There are several lessons, but they all flow from a single, inescapable principle: Antisemitism must be held above the realm of partisan politics. The moment that tackling anti-Jewish hatred becomes more of a political point scoring exercise than the merciless pursuit of bigotry and prejudice, the battle against it will be lost.
In practice, this means that figures on the left must lead the charge against left wing antisemitism just as those on the right must face down the anti-Jewish hatred which emanates on the right. Both Democrats and Republicans have their work cut out for them. Both must resist the temptation to judge their own responses to the problem by what they each perceive to be the low standards set by the other. It is easy to criticize the prejudice of one’s political opponents, but those who really care about fighting racism will call it out even when it is politically inconvenient to do so.
It also means avoiding hyperbole and personal attacks. As the tone of political debate sinks ever lower, it can be hard not to respond in kind. In my experience, temperance, patience and nuance are far more powerful allies in the long term than shrill soundbites which might generate cheap headlines in the short term.
Clarity of definition is invaluable. The International Holocaust Remembrance Alliance (IHRA) working definition of antisemitism is both clear and objective. Those who reject it must be confronted and those who accept it must be held to it. In our post-election U.K., 641 out of 643 members of Parliament have now stated publicly that they accept this definition. The public is left to draw its own conclusions about the two who have not. Lawmakers in the U.S. should be held to the same standard.
Finally, it is essential to be wise to the sinister formulation, favored by many antisemites, of “good Jews” and “bad Jews.” This formulation provides cover for the antisemites to maintain their animus towards Jews, by claiming an affinity (even a legitimate one) with other, “better” Jews in a different context. Understanding this formulation can render a whole host of familiar claims, weak and unconvincing: “I am not an antisemite because my hostility is reserved for Zionists/I have Jewish friends/I have Jewish heritage/I have a long record of fighting anti-racism.” None of these claims necessarily preclude anti-Jewish hatred as defined by the IHRA definition.

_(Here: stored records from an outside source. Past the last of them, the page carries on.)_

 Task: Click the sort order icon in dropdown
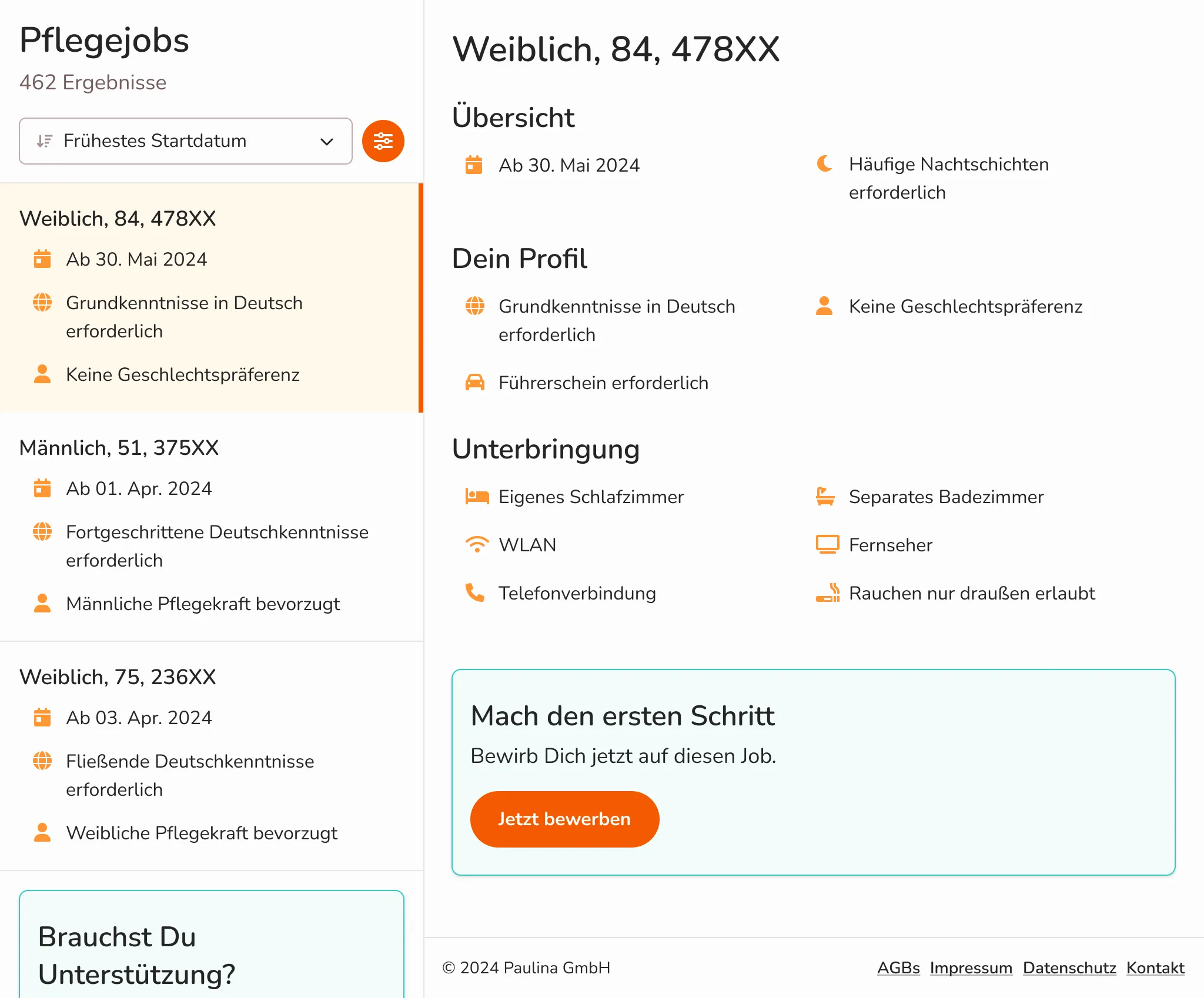44,141
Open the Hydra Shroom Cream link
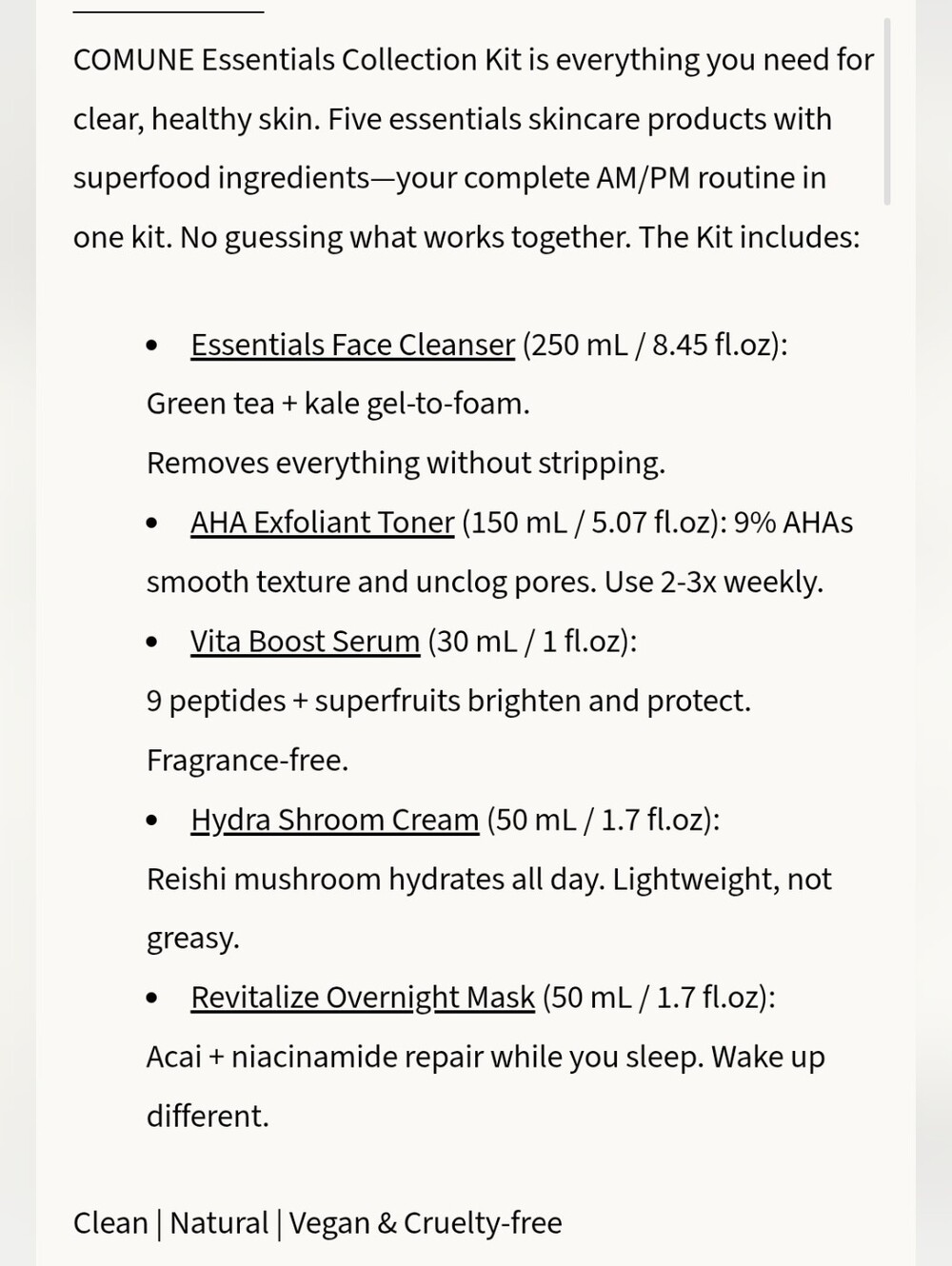Image resolution: width=952 pixels, height=1266 pixels. (x=334, y=820)
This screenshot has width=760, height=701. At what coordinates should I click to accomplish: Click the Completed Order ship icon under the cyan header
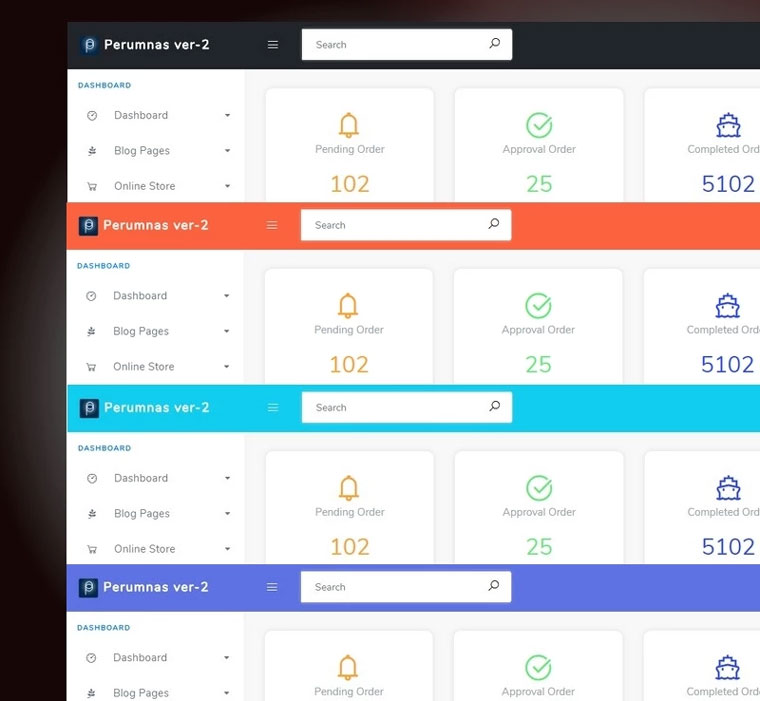pos(728,488)
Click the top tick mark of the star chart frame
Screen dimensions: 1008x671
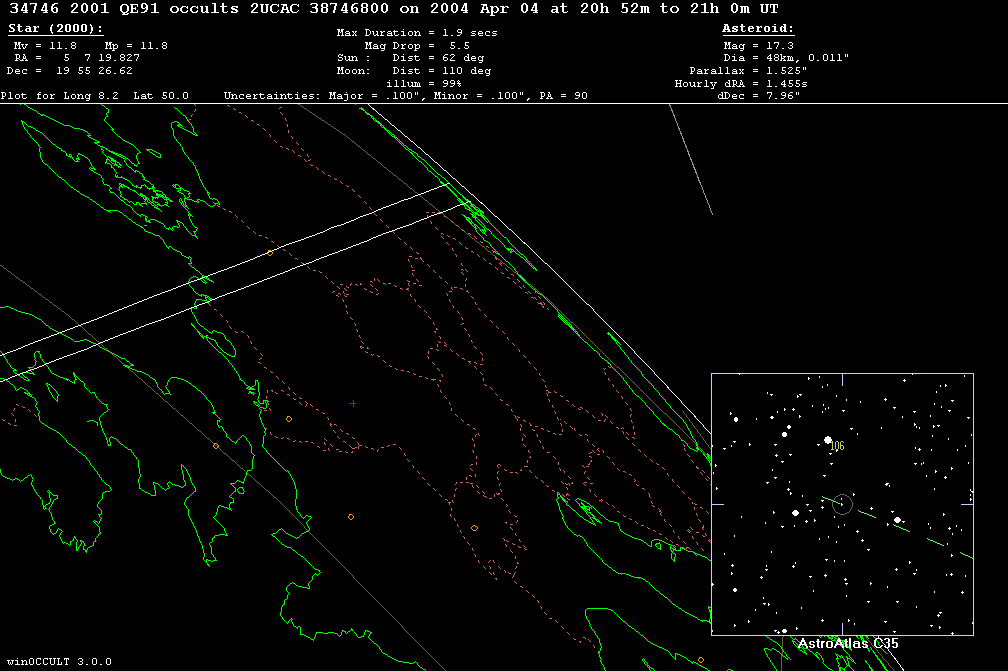tap(842, 379)
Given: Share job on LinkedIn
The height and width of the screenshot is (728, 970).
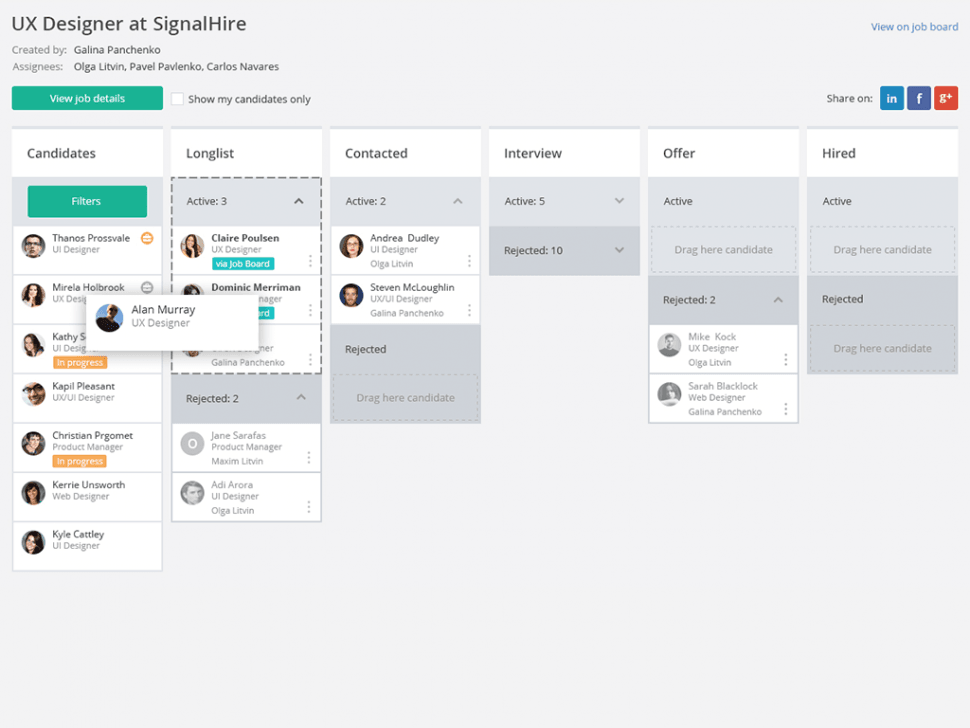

Jean Paul Sartre was right when he said, “If the Jew did not exist, the antisemite would have to invent him.” This is because anti-Jewish racism is a symptom, true across the globe and across time, of disquiet and unease in a society with a desperate need for someone to blame. The caricature of the Jew is as appealing a scapegoat to those who want to “strike upwards” against the privileged, as it is to those who want to “strike downwards” against those who are simply different.
In this world of social media trolls, fake news and political polarization, an increase in antisemitism should perhaps come as no surprise. Far too many political leaders, however, would rather deny it, ignore it or blame others for it. We must hold them to a higher standard and demand that they show an increasingly rare unity of purpose and join together to take responsibility for rooting it out. Because what starts with the Jews never ends with the Jews.